By Mallory Jensen
Coffee is the most commonly traded product in the world after oil, but most coffee beans aren’t grown on big plantations. Instead, individual families grow most of the world’s coffee on small plots of land. There are 100 million people worldwide who do this. But although more than 1.4 billion cups of coffee are poured each day, coffee farmers earn very little.
Programs like Fair Trade help coffee growers get better prices for the beans, but not enough to pull them out of poverty. Coffee Kids is a non-profit organization that works with local groups to help coffee farmers in Mexico and Central America improve their lives.
Families learn how to start small, non-coffee businesses so they do not depend so much on one thing. Small loans allow communities to build things like water treatment plants. Savings banks are established so people will have more resources in the future. In Ixcapantla, Mexico, some children have formed their own savings groups in a project partly coordinated by Coffee Kids.

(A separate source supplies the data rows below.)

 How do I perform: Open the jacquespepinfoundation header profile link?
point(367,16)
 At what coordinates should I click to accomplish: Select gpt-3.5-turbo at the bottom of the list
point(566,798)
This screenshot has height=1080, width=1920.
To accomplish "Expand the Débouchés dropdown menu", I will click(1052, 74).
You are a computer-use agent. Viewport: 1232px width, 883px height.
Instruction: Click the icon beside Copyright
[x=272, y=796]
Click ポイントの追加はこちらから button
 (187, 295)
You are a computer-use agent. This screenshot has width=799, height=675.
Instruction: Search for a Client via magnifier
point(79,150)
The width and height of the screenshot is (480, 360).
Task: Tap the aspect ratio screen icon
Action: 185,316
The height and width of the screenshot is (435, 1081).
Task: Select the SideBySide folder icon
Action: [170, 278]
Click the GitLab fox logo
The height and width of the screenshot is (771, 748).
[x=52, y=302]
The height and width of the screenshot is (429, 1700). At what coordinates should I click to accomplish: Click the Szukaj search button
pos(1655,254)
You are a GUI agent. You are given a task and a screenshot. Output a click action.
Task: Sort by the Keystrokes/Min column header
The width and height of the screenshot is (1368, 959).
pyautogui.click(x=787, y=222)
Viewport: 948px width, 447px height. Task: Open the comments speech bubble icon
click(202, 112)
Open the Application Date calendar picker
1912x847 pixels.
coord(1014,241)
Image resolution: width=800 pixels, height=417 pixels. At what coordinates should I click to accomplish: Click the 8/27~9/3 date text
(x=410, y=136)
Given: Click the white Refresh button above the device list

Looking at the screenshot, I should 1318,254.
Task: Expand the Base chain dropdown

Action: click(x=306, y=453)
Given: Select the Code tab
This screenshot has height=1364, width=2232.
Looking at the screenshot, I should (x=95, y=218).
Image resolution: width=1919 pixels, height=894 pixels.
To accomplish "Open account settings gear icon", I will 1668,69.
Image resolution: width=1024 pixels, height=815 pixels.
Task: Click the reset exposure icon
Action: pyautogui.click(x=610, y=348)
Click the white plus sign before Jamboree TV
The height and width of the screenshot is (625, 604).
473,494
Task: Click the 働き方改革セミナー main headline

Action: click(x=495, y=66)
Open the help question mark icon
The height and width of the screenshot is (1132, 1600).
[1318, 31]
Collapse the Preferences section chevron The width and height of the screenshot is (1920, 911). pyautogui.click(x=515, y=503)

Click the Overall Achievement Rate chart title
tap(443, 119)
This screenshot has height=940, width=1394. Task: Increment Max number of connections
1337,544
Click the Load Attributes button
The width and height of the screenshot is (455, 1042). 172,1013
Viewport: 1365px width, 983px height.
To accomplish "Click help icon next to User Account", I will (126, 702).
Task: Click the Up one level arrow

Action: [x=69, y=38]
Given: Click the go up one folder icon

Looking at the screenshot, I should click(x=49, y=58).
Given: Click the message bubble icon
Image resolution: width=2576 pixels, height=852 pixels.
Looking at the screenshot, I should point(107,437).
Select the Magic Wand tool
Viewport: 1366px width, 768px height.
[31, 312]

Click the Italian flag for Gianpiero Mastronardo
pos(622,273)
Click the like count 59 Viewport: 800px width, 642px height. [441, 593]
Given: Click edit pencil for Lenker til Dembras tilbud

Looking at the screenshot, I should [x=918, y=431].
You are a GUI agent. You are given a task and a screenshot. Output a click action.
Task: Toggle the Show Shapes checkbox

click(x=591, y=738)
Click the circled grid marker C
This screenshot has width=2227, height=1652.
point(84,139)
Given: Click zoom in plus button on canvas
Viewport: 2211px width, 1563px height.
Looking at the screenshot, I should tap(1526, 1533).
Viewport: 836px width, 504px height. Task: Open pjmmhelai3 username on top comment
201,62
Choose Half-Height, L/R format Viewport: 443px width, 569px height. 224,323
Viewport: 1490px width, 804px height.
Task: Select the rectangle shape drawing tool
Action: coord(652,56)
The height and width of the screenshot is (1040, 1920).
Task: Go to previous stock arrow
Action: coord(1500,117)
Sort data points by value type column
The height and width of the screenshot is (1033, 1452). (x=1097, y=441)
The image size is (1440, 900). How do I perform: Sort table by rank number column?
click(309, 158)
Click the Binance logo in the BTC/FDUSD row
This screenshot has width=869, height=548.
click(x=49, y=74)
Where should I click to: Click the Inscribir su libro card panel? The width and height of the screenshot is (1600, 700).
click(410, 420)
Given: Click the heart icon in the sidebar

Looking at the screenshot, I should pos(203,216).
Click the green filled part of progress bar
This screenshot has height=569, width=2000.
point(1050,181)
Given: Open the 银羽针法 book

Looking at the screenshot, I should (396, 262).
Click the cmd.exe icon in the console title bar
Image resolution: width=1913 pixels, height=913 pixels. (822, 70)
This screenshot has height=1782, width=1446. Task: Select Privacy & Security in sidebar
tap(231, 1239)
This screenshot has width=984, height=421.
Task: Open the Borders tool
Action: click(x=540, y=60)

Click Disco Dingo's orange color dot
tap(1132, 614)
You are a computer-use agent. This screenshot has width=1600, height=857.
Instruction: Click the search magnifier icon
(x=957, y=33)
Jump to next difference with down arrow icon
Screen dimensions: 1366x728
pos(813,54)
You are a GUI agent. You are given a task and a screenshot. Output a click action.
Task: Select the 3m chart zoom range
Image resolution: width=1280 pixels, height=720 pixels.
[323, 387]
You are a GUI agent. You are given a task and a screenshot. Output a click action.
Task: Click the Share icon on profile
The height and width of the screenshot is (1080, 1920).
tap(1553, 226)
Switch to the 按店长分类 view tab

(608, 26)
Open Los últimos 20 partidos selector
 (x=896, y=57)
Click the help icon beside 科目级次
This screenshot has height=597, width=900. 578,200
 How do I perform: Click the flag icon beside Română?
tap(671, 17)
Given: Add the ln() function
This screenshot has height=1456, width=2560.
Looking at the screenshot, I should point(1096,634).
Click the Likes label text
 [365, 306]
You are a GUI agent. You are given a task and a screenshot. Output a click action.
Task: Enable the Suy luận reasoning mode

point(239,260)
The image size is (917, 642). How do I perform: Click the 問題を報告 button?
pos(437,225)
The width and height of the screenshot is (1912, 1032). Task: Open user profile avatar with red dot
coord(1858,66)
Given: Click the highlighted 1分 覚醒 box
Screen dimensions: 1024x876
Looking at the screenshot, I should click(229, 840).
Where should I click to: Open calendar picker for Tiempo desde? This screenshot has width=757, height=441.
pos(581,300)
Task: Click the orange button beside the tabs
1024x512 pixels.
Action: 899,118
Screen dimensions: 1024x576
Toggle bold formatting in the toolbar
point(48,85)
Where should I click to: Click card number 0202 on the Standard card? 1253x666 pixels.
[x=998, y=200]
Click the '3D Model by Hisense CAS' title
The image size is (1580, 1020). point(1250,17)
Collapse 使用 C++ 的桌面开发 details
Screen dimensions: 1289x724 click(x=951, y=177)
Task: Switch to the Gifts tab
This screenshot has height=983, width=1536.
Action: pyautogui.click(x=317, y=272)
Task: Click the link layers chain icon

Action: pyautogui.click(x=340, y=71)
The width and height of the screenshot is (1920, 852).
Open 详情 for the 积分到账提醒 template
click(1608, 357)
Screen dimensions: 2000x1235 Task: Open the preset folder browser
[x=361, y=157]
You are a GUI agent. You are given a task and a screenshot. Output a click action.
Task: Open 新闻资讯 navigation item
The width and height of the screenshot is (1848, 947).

Coffee Kids programs also help farmers’ children go to school instead of picking coffee beans. In Costa Rica, scholarships help rural students study beyond elementary school. Thirteen-year-old Joanna Salas used her first scholarship to buy eyeglasses, and her second will buy school supplies.
“When I was younger, I wanted to be a secretary, but now I want to be an obstetrician and help women and children,” Salas says.
For more information, go to www.coffeekids.org.
COFFEE FACTS!
• The global coffee industry makes $60 billion annually. Coffee farmers earn as little as 4 cents a pound for the coffee they pick by hand.
• 25 million families around the world work in the coffee fields and depend on the coffee crop as their only source of income.
• One coffee tree yields slightly less than one pound of coffee per year.
• For every pound of gourmet coffee sold, smaller coffee farmers receive between 12 and 25 cents.